By Julian Torres, CNN

(CNN) — The Super Bowl isn’t a regular football game – and its ticket prices reflect that.

With a limited supply and a voracious demand, the Super Bowl functions more like a luxury good, and the forces keeping it that way are unlikely to change anytime soon.

This year’s Super Bowl at Levi’s Stadium in Santa Clara, California is no exception. The cheapest seat available on TickPick, a secondary reseller, as of Friday afternoon was over $3,800, with the average ticket costing more than $6,200

Today the Super Bowl is the ultimate showcase of exclusivity – and you can expect it to stay that way. Two tickets to the first Super Bowl in 1967 would have cost a couple of tanks of gasoline today, or about $118.20 in inflation-adjusted dollars. Now, it’s comparable to trading in a 2019 Subaru Outback, according to an analysis by Edmunds.

Scarcity by design

For the regular fan, the Super Bowl can be a once-in-a-lifetime opportunity that’s less about the game and more about the experience.

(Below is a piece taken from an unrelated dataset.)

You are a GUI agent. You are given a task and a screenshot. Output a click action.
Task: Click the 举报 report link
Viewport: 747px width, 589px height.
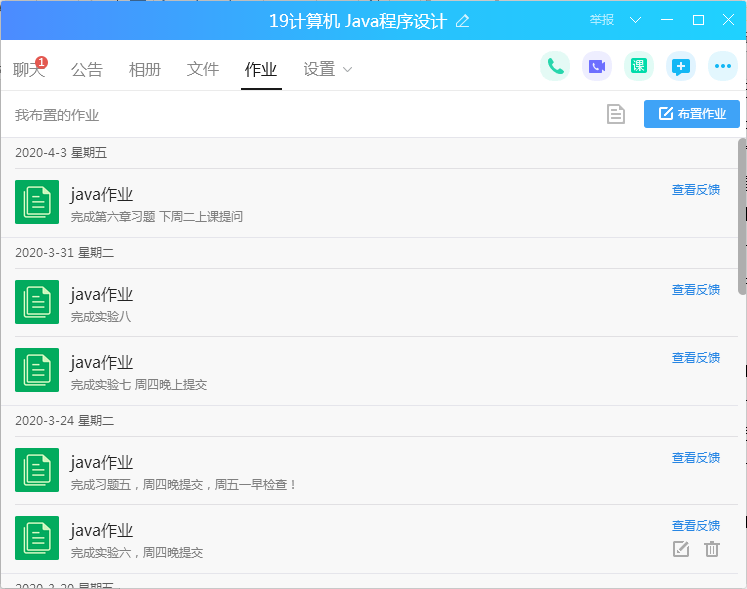coord(602,20)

“For lots of folks, it doesn’t matter who’s in the game because the Super Bowl is not just a sports phenomenon; it’s a cultural phenomenon,” said Victor Matheson, a sports economist at College of the Holy Cross.

And with stadiums reaching their seating capacity limits, the first thing to give is the price.

“The number of actual seats the NFL can sell for a Super Bowl has basically stayed the same, which puts massive pressure on (the price),” Matheson said. “Stadiums simply can’t get any bigger.”

Tickets are hard to come by not just from the extraordinary demand but also because of how they’re distributed. The NFL has the legal authority to control where every single Super Bowl ticket goes. At Super Bowl XLVIII in 2014, 99% of the tickets were already allocated before being offered to the public.

Of those predetermined tickets, the NFL allotted 35% to the two teams that played in the Super Bowl to share and 5% to the team hosting the event. The other 29 NFL teams received a combined 35%, and the final 25% went to NFL-connected individuals and entities including corporations, broadcast networks, media outlets, sponsors and the Super Bowl host committee.

Players and team staff get first access to buy tickets; then many NFL teams give a share to their sponsors as a reward. Whatever is left trickles down to the public.

For fans, that means tickets available at face value are scarce. These remaining tickets are generally distributed through highly competitive NFL-sponsored lotteries, which can require being a season ticket holder to even enter.

Fans lucky enough to win those lotteries sometimes then resell their tickets for multiples of the original price.

CNN has reached out to the NFL for comment.

Why prices keep rising

Ticket scarcity pushes many buyers into the pricey secondary market, resulting in Super Bowl crowds wealthier than average Americans.

An economic impact report from Louisiana State University after last year’s Super Bowl in New Orleans confirmed that nearly one in four attendees reported household incomes above $500,000, and the majority earned between $200,000 and $500,000.

For comparison, less than 10% reported household incomes at or below the 2024 US median of $83,730.

Prices could always drop ahead of kickoff, according to SeatGeek. Any discounts that show up are usually snatched up quickly.

But the rising ticket prices underscore that wealthier buyers are willing to shell out more and more to guarantee a seat. That means ticket prices probably haven’t hit a ceiling yet.

Between the limited seats and the high incomes of Super Bowl attendees, Matheson said, “you’re likely to see these ticket prices continue to skyrocket.”

CNN’s Chris Isidore contributed reporting.